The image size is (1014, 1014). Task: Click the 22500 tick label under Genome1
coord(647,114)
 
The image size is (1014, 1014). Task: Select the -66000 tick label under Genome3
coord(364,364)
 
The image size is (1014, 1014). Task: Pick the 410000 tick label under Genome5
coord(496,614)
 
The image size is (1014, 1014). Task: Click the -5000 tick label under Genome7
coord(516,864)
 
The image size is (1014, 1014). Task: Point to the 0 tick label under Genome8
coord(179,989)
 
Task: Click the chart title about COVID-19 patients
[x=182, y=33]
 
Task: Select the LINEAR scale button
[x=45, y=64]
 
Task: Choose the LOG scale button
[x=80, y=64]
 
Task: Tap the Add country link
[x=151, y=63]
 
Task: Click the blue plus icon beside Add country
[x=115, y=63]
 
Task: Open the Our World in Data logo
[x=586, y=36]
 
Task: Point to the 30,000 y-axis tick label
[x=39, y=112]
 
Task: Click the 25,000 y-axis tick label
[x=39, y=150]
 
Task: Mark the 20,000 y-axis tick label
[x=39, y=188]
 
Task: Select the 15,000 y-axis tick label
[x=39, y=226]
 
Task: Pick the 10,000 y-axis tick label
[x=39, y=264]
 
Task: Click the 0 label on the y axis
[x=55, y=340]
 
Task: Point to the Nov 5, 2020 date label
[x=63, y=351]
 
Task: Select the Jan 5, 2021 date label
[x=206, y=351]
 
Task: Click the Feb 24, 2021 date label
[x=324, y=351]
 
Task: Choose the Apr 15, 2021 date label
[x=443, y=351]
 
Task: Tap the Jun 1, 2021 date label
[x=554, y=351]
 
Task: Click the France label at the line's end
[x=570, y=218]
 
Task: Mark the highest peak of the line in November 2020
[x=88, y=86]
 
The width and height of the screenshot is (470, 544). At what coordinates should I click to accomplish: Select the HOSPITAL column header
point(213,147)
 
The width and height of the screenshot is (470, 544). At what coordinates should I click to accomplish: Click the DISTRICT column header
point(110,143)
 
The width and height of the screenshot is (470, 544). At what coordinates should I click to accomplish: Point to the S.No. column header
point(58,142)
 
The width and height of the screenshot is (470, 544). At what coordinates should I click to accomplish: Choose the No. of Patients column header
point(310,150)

· · · ·

**Work to be completed**
The line containing "S.No. column header" and every line after it, through the end of the records above: output exactly those, and nothing else.

**Response**
The width and height of the screenshot is (470, 544). At what coordinates should I click to accomplish: Point to the S.No. column header
point(58,142)
 
The width and height of the screenshot is (470, 544). At what coordinates should I click to accomplish: Choose the No. of Patients column header
point(310,150)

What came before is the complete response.